= Tasks to carry out =
a – List every country named in the essay on conformism in Europe below.
b – In the essay on conformism in Europe below, why did the engineer at the Swedish plant hate Olaf Palme?
c – Write the next part of the essay on conformism in Europe below, starting right after its last sentence.

= Passage to read =
********************

I think of yesterday’s comments to the The Financial Times by the leading candidate to replace Mark Rutte as prime minister of The Netherlands, the current justice minister Dilan Yeşilgöz-Zegerius, on the dangers that the Hamas-Israel war poses for Europe, namely that cleavages in our society will open up. Regrettably, that is the mindset of an authoritarian if not purely fascist politician.  When everyone is perfectly aligned and there are no nay-sayers tolerated, then freedom is dead.

The problem of conformism in Europe is not something new. In the past, democracy busting conformism was most common, perhaps, in Scandinavia, as I saw as a frequent business visitor to Sweden in the 1980s. My job required that I meet periodically with the factory management of our subsidiary there to coordinate marketing efforts. We talked about the target markets I was serving, Yugoslavia in particular, where my interlocutors went to promote product sales and also to pick up cheap eyeglasses and other personal and household necessities at a fraction of their cost in Sweden. We never talked politics, only about the pleasures of good raki.  But then prime minister Olaf Palme was assassinated and over a lunch in the company cafeteria, my main contact told me “Thank goodness they’ve killed the s.o.b.”  I was shocked, since I had never heard a word of criticism in Sweden directed at their politically correct, almost angelic leader.  However, my talking partner, like most other managers at the plant was an engineer and he hated Palme for having destroyed the engineering and other departments of Swedish universities.

********************

= Data excerpts =
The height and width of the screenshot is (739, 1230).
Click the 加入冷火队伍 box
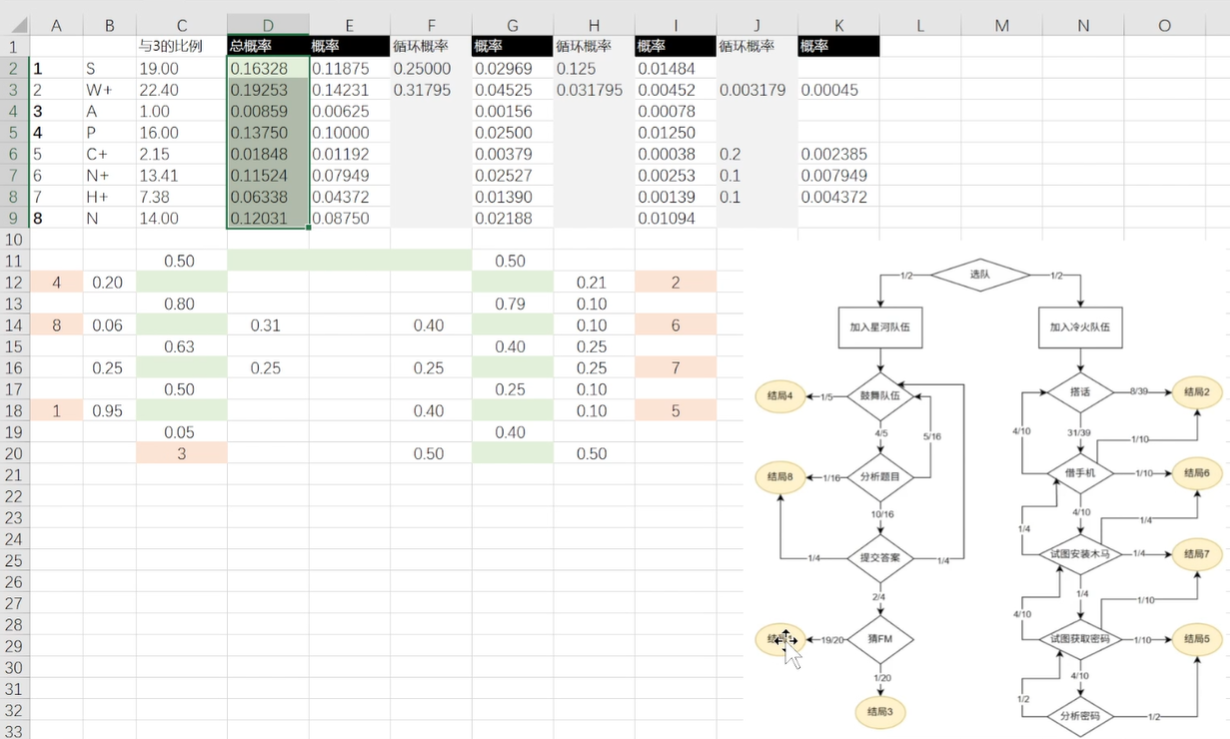coord(1080,326)
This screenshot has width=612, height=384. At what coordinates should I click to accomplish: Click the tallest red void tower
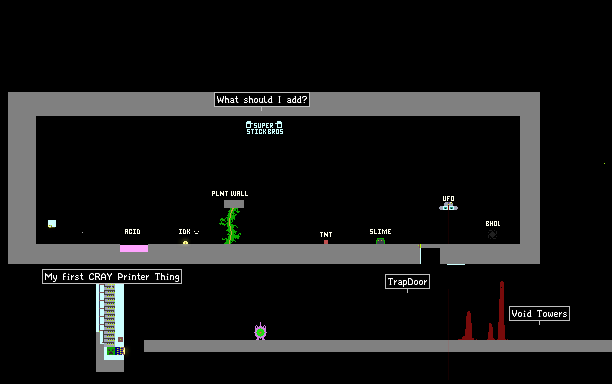click(502, 311)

********************

= Results in order =
a – The Netherlands, Israel, Sweden, Yugoslavia

b – He blamed Palme for having destroyed the engineering and other departments of Swedish universities.

c –
It is this destructive silence that I see around me in Europe.  And so I say, three cheers for healthy cleavages in society that give life to representative democracy, and, at the present moment, three cheers for Black Lives Matter.

©Gilbert Doctorow, 2023

17 thoughts on “Black Lives Matter and freedom of speech in the USA on the Palestinian question

  1. “Europe had no Trump. Europe was in 2016 and remains today a cemetery of the intellect. I have in mind not just peer group pressures for creative spirits to just shut up and not rock the boat. No, there are laws in Germany, France and elsewhere that push a fist down your throat if you go public with opinions on Putin, on sanctions and now on Palestine that are not in conformity with the local government line.”
    In the words of Johnny Carson, “I did not know that.” And I also did not know (and I’m not being cute, I am very serious), “Europe was in 2016 and remains today a cemetery of the intellect.”
    This is very, very, very far from being good news. This is really bad news. Really bad.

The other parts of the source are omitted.